Record excerpts –
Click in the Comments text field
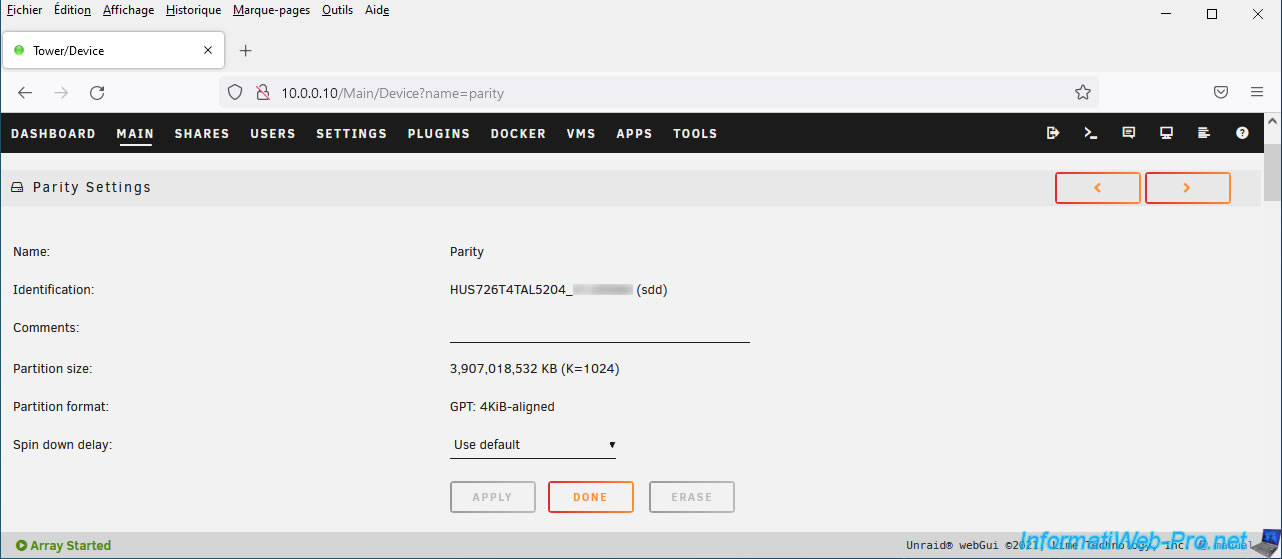 pos(599,329)
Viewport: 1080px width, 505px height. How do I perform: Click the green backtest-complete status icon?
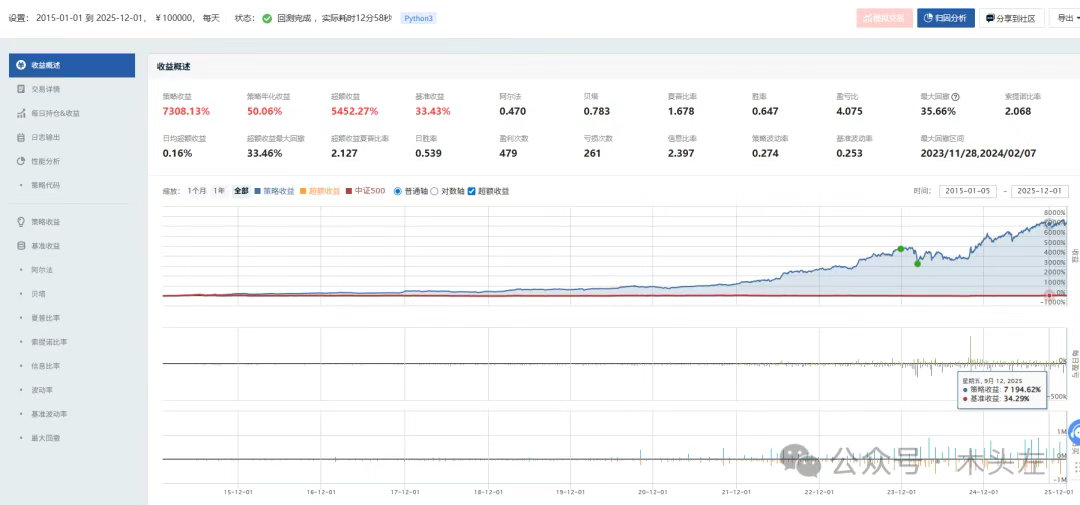pyautogui.click(x=267, y=18)
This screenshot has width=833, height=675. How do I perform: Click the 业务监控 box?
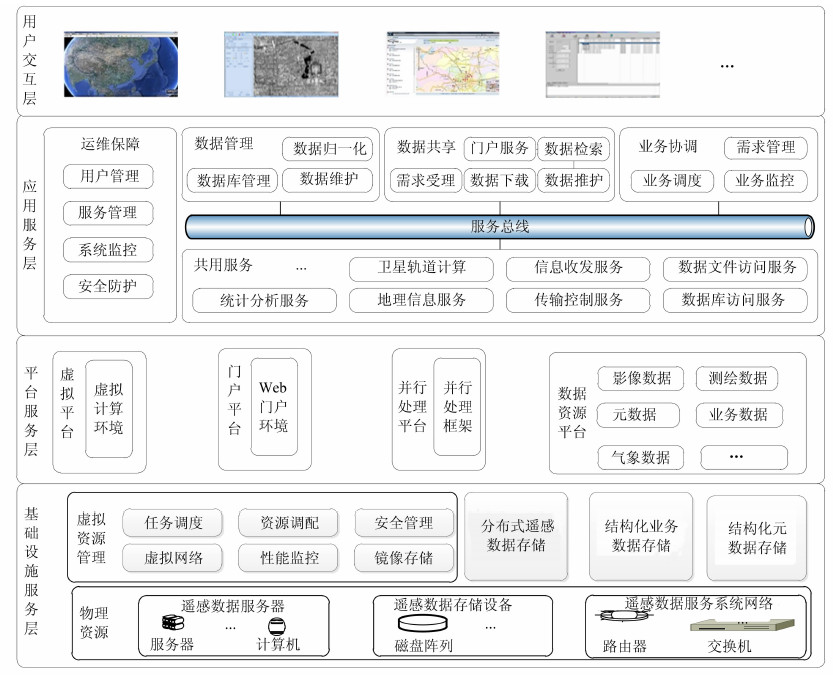tap(765, 181)
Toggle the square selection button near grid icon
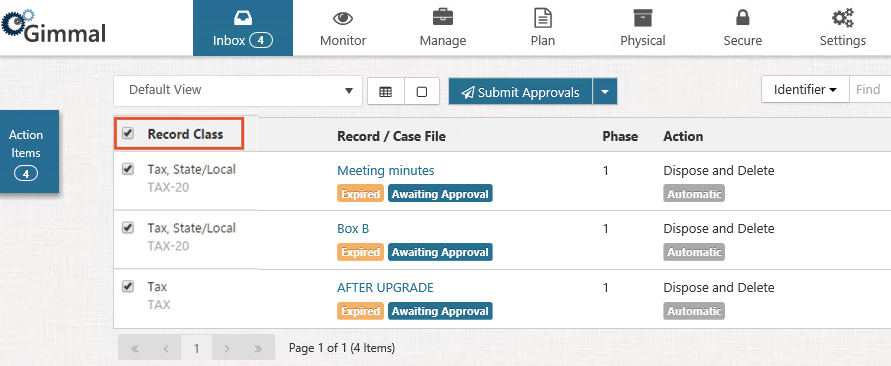The height and width of the screenshot is (366, 891). (422, 92)
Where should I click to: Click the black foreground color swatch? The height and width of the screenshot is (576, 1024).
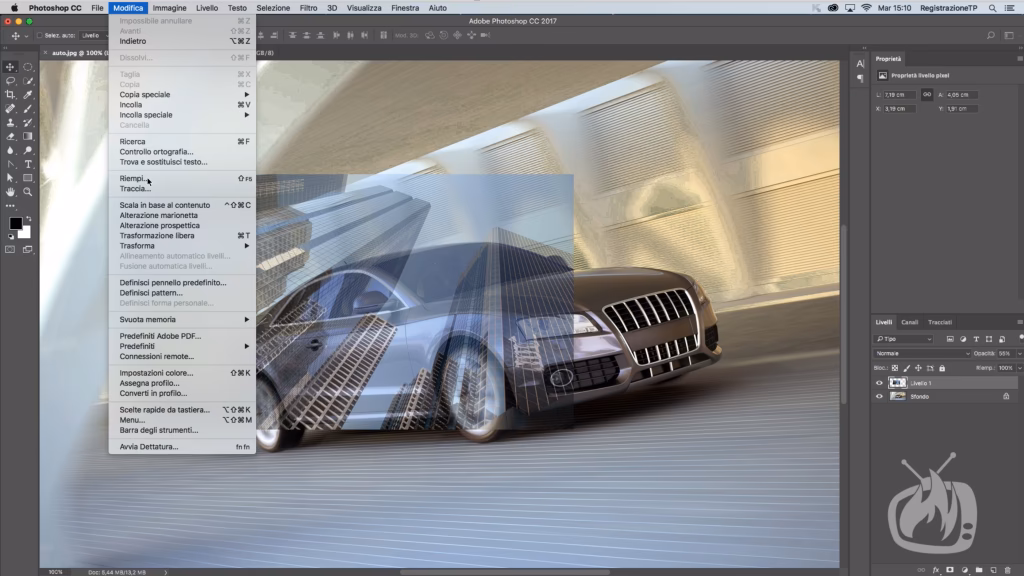15,224
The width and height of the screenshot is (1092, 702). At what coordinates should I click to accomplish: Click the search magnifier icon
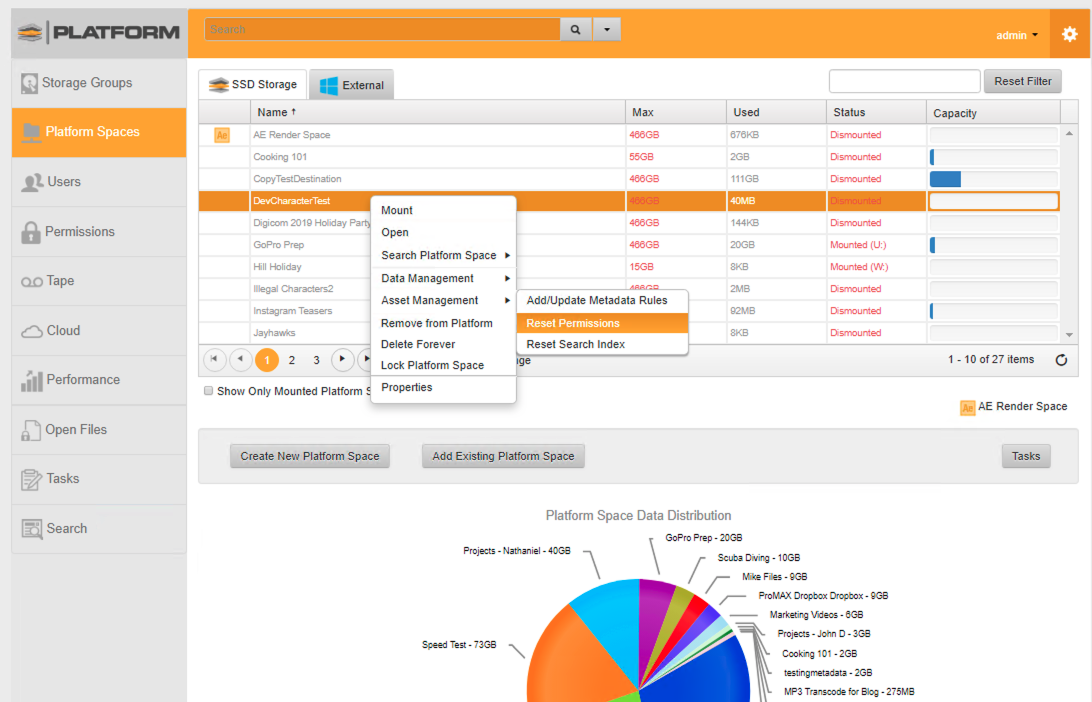[x=575, y=30]
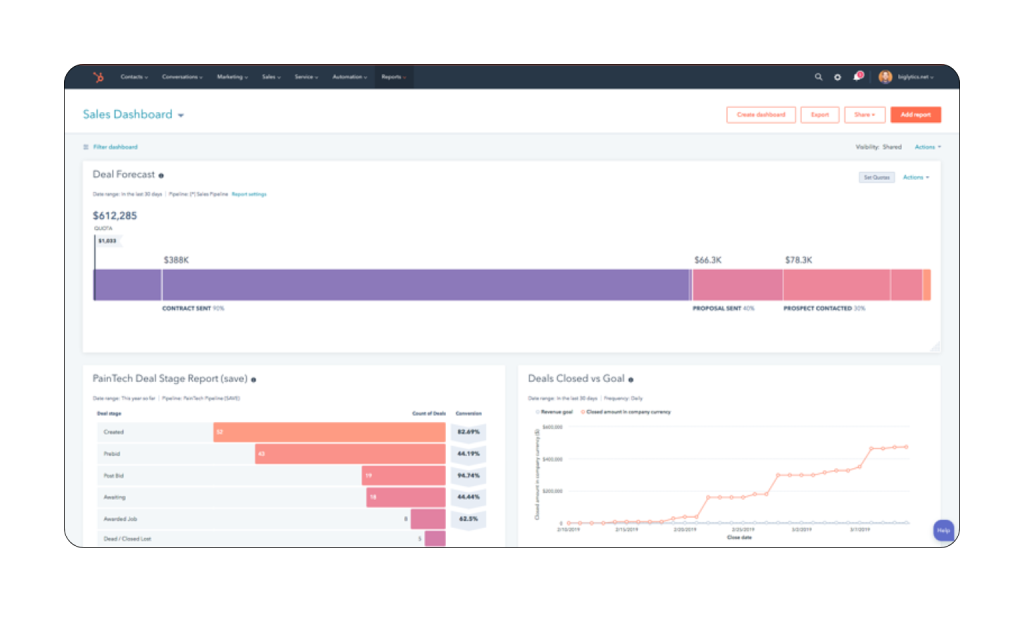The width and height of the screenshot is (1024, 640).
Task: Click the Set Quotas button
Action: click(x=876, y=177)
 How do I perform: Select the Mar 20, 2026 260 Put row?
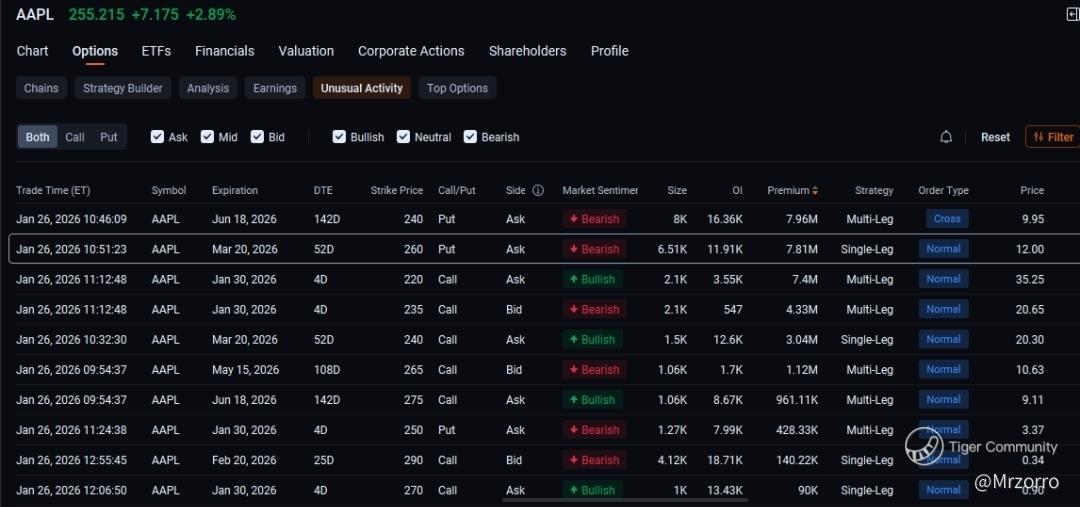click(400, 249)
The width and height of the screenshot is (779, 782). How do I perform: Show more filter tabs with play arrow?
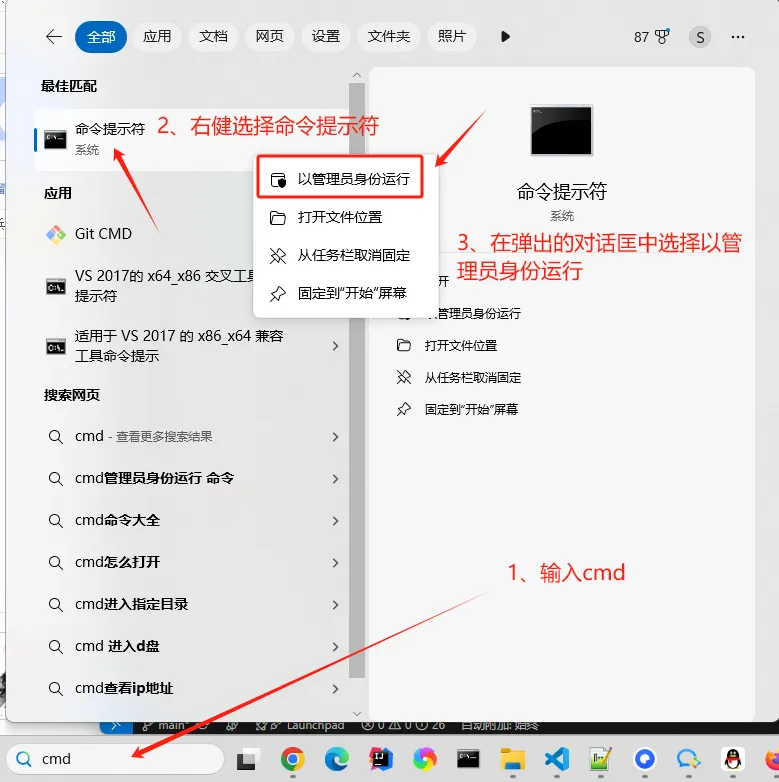tap(505, 36)
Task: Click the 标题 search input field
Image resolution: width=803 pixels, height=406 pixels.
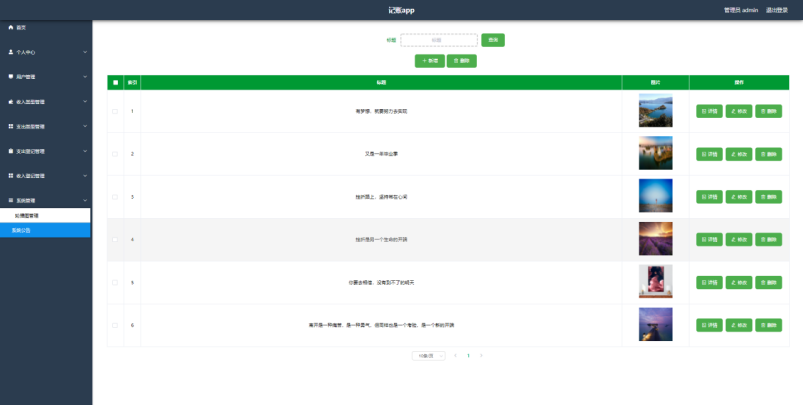Action: pyautogui.click(x=438, y=40)
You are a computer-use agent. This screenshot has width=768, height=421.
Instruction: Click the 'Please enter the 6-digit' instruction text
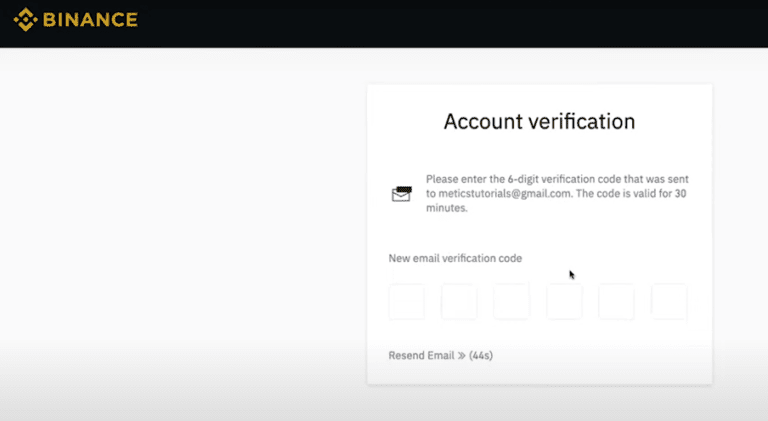(x=482, y=179)
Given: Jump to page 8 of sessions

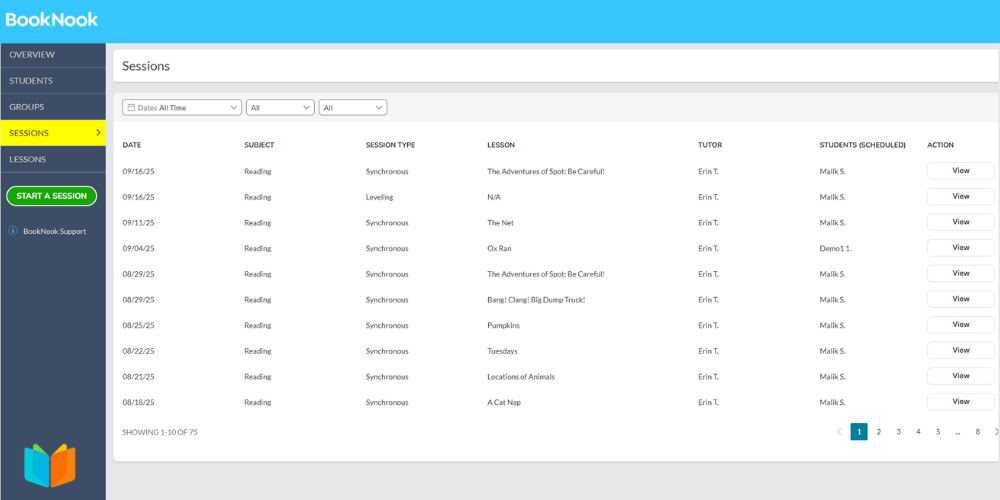Looking at the screenshot, I should tap(977, 432).
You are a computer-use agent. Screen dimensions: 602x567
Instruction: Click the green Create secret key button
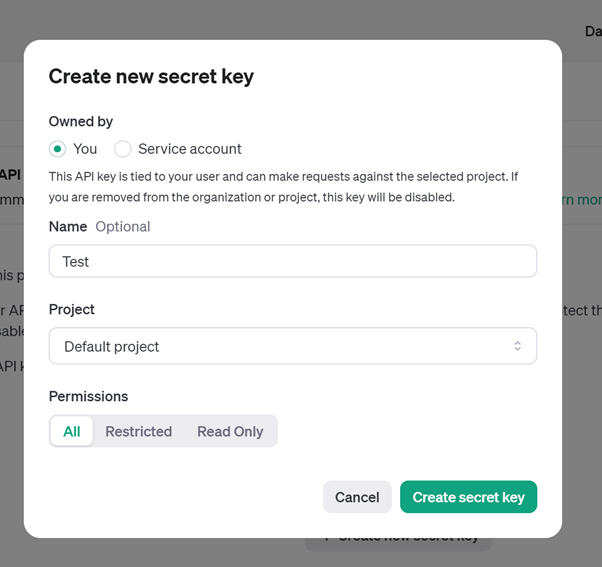468,497
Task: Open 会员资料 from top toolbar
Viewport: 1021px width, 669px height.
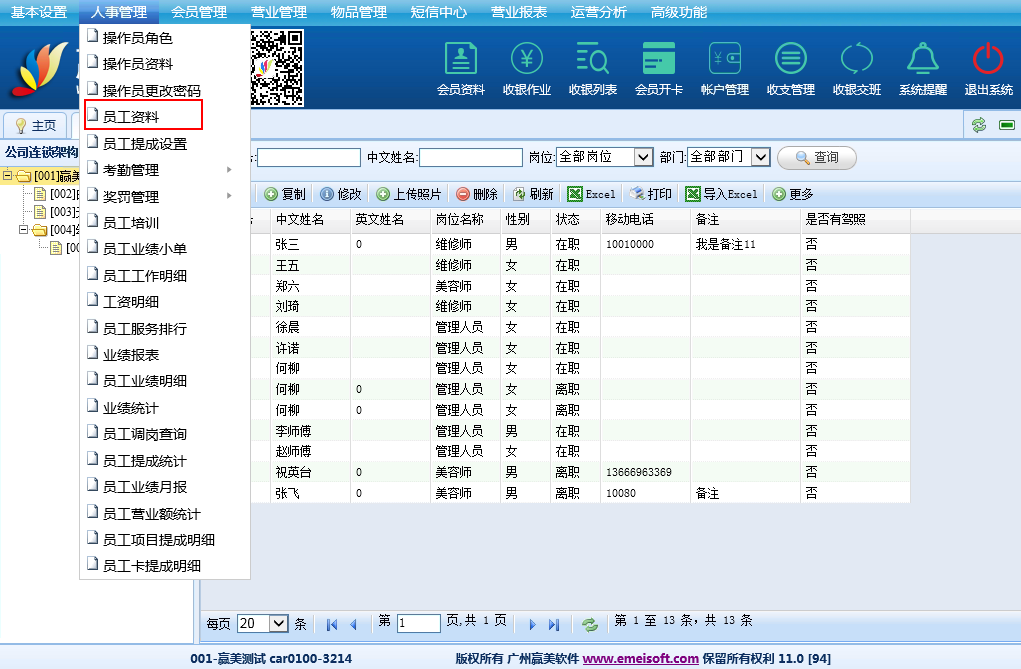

Work order – Beginning with the line containing "Viewport: 1080px width, 505px" and ending with the last line of the data above, repeat each line exactly. Include no pictures and no other lines.

Solution for this exercise –
Viewport: 1080px width, 505px height. How do I perform: Click the green backtest-complete status icon?
pyautogui.click(x=267, y=18)
This screenshot has width=833, height=675. How do I perform: Click the 业务监控 box?
tap(765, 181)
Toggle the square selection button near grid icon
The height and width of the screenshot is (366, 891). (422, 92)
Where should I click to: Click the black foreground color swatch? The height and width of the screenshot is (576, 1024).
15,224
The width and height of the screenshot is (1092, 702). At what coordinates should I click to accomplish: Click the search magnifier icon
[x=575, y=30]
The width and height of the screenshot is (1024, 640).
Task: Click the Set Quotas button
Action: click(x=876, y=177)
 How do I perform: Select the Mar 20, 2026 260 Put row?
click(400, 249)
The width and height of the screenshot is (779, 782). How do I perform: Show more filter tabs with play arrow?
tap(505, 36)
Task: Click the 标题 search input field
Image resolution: width=803 pixels, height=406 pixels.
Action: pyautogui.click(x=438, y=40)
You are a computer-use agent. This screenshot has width=768, height=421.
Instruction: Click the 'Please enter the 6-digit' instruction text
(x=482, y=179)
Given: Jump to page 8 of sessions

Looking at the screenshot, I should tap(977, 432).
You are a computer-use agent. Screen dimensions: 602x567
Instruction: Click the green Create secret key button
468,497
Task: Open 会员资料 from top toolbar
Viewport: 1021px width, 669px height.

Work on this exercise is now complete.